Scripps News Investigates

Bad Cops Off Radar As Federal Agencies Don't Report Fired Officers

Newsy investigation spotlights loophole that allows fired federal officers to go undetected in next police job hunt.

Bad Cops Off Radar As Federal Agencies Don't Report Fired Officers
U.S. Customs and Border Protection

U.S. Customs and Border Protection fired four people in 2019 who were accused of being part of an offensive and secret Facebook group.

There is a national list of law enforcement officers terminated for misconduct like this, but we learned CBP does not report any of the dozens of agents fired each year for bad behavior.

"Everything from mistreating suspects, to corruption, to engaging in crimes," said Alex Nowrasteh, a scholar at the Cato Institute who has studied misconduct within the ranks of CBP.

Newsy discovered no federal law enforcement agency adds names of fired officers to what’s known as the National Decertification Index. 

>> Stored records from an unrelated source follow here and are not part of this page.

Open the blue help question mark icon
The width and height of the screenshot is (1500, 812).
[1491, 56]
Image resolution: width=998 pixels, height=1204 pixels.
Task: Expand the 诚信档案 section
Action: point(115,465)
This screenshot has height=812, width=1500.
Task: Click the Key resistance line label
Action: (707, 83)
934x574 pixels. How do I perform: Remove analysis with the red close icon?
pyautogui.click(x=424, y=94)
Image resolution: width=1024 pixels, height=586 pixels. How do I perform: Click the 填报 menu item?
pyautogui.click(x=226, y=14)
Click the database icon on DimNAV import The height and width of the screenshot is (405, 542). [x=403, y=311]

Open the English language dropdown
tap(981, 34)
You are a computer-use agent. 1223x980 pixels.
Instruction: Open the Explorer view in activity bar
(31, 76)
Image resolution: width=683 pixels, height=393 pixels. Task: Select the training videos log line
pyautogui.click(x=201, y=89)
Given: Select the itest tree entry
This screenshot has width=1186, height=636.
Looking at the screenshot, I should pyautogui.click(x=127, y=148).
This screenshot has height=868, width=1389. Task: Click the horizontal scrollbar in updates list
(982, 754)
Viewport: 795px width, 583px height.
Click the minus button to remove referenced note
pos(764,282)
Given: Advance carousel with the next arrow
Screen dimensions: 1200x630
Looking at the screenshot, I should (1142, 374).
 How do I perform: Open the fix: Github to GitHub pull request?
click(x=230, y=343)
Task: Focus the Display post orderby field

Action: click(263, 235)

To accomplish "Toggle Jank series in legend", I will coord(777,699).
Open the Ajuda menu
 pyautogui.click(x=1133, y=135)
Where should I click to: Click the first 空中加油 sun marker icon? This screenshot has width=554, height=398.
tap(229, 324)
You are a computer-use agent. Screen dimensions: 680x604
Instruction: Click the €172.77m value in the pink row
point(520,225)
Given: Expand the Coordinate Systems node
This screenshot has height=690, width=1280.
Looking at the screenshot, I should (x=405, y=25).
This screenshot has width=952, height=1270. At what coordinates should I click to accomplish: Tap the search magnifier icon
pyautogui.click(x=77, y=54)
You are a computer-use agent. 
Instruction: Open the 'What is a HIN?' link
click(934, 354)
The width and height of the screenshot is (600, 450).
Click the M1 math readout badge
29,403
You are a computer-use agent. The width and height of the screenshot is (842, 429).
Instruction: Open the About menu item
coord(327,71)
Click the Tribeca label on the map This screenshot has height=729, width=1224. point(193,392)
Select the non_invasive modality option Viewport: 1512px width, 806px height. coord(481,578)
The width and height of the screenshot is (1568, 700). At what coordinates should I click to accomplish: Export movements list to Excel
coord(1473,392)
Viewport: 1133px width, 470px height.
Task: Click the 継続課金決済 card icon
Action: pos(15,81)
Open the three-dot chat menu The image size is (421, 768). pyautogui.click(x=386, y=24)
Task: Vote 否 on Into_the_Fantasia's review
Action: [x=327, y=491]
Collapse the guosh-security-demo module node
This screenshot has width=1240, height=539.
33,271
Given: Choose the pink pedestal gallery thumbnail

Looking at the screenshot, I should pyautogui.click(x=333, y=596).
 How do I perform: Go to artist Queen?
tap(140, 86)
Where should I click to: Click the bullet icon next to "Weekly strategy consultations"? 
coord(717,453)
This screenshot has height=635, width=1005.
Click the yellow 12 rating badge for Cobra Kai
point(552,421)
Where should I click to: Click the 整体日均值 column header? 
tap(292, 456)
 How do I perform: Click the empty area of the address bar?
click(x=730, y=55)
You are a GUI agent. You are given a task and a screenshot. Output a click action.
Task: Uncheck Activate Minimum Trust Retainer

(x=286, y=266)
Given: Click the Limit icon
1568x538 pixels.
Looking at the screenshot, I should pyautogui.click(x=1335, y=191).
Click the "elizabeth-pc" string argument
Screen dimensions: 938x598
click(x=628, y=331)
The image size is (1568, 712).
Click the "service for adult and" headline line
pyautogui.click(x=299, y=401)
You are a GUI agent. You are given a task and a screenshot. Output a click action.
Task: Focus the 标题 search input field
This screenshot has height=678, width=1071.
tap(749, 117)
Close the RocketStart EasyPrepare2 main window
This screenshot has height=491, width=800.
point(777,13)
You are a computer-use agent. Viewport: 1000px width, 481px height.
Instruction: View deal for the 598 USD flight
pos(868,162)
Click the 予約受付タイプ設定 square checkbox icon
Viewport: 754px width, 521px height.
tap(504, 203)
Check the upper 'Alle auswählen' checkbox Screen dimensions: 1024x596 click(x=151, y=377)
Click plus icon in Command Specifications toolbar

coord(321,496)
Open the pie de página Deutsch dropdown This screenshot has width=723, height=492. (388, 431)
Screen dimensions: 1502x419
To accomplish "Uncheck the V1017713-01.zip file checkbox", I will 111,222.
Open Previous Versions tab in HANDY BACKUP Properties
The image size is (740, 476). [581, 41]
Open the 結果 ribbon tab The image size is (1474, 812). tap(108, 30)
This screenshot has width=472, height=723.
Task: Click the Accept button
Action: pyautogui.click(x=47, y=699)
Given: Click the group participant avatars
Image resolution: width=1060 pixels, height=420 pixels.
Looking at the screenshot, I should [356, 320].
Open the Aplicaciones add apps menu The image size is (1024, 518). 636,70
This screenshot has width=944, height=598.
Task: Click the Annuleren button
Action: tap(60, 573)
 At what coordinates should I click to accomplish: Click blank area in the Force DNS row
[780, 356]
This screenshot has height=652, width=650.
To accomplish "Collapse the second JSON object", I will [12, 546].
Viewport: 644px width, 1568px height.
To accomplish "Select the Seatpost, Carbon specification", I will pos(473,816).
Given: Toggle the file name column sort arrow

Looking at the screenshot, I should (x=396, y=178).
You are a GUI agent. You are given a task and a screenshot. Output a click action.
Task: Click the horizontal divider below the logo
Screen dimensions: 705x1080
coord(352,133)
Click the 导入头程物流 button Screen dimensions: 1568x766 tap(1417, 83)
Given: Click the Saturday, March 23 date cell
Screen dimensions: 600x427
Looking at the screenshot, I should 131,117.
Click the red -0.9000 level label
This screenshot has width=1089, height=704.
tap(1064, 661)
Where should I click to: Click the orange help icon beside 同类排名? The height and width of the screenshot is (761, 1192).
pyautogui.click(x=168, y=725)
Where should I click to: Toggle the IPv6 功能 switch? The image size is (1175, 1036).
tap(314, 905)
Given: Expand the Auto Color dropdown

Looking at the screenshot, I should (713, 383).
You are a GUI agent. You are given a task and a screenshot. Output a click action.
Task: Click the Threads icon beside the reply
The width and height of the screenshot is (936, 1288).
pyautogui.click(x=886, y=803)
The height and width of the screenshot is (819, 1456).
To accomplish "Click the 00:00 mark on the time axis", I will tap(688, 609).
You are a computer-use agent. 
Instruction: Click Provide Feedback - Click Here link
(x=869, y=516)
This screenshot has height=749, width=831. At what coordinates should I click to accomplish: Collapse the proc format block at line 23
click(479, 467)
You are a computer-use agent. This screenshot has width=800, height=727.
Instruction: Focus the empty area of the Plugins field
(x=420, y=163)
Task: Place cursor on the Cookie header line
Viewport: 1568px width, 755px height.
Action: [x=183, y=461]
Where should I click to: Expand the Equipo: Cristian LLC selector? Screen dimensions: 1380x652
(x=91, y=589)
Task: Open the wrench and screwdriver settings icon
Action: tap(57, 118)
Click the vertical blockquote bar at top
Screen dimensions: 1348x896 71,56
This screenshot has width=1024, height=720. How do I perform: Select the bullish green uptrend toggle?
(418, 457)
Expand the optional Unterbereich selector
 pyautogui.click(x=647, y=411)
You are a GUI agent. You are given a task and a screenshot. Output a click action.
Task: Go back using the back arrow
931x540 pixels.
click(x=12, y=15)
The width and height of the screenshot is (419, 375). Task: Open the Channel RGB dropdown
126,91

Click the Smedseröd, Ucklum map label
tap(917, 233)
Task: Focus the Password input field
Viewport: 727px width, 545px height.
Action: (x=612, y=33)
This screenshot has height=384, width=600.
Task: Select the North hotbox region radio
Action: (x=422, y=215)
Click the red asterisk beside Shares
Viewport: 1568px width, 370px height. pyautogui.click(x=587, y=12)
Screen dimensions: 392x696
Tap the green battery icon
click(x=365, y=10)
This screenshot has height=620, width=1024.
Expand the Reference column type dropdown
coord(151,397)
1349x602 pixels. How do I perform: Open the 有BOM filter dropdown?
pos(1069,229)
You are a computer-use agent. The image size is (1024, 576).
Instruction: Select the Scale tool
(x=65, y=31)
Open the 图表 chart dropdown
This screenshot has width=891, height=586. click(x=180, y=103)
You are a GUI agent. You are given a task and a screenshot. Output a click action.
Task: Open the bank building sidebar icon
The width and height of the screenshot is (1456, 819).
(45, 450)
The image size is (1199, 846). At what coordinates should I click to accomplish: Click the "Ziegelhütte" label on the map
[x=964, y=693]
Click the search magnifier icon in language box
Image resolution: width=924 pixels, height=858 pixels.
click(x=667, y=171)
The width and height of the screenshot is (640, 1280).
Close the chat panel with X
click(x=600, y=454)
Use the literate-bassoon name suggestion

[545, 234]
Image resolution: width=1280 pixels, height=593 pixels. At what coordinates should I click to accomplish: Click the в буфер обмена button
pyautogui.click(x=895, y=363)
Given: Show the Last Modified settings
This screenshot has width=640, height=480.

It’s the only nationwide background check system used to identify bad apples in policing.

The database provides thousands of police departments a way to check whether a potential new hire has an old record of serious wrongdoing.

One out of eight sworn officers in this country is federal, working for an agency such as the FBI, Secret Service or Border Patrol. 

With no federal agencies naming names to the misconduct registry, that’s a lot people with a gun and power to make arrests who don’t have to worry about being blacklisted from another job in law enforcement if they abuse their badge.

"There are very few checks on that type of behavior," Nowrasteh said. "They could absolutely be working in another law enforcement agency. Probably not for the federal government, but absolutely for a state or local jurisdiction."

The database has records of decertified cops in 44 states.

They’re former officers whose actions were serious enough for a state to revoke their certification or license.

Federal agencies don’t decertify their officers but even though it’s called the "decertification index," the registry was designed to log all kinds of misconduct reports.

"In fact we do have records in there that aren’t just decertifications," said Ari Vidali, CEO of Envisage Technologies, the software company that programmed the database.

"If an officer is involuntarily terminated, or an agent, for misconduct, that can go in," he said. "There’s no reason we can’t have those involuntary terminations sit side by side with state decertifications. It’s just another record type."

A third of all federal officers work for CBP.

An agency spokesperson said they don’t share misconduct records with the database because of federal privacy laws.

The Federal Bureau of Prisons, another big law enforcement federal agency, tells us they actually require permission from a former employee before releasing disciplinary files. 

U.S. Park Police were among federal officers forcing protesters back outside the White House last summer. The agency doesn’t provide information to the database either but will share disciplinary records with outside departments if they request them.

That assumes fired federal officers will be honest about their past when applying for a new job in law enforcement.

Now legislation under consideration in Congress would require federal agencies report officer misconduct in a new database the public could search.

The idea passed the House but the Senate has yet to take it up.

"We’d like to expand it to every involuntary termination that has ever occurred so that those who are not worthy of the badge do not get a second chance just by wandering into another state and raising their hand," Vidali said.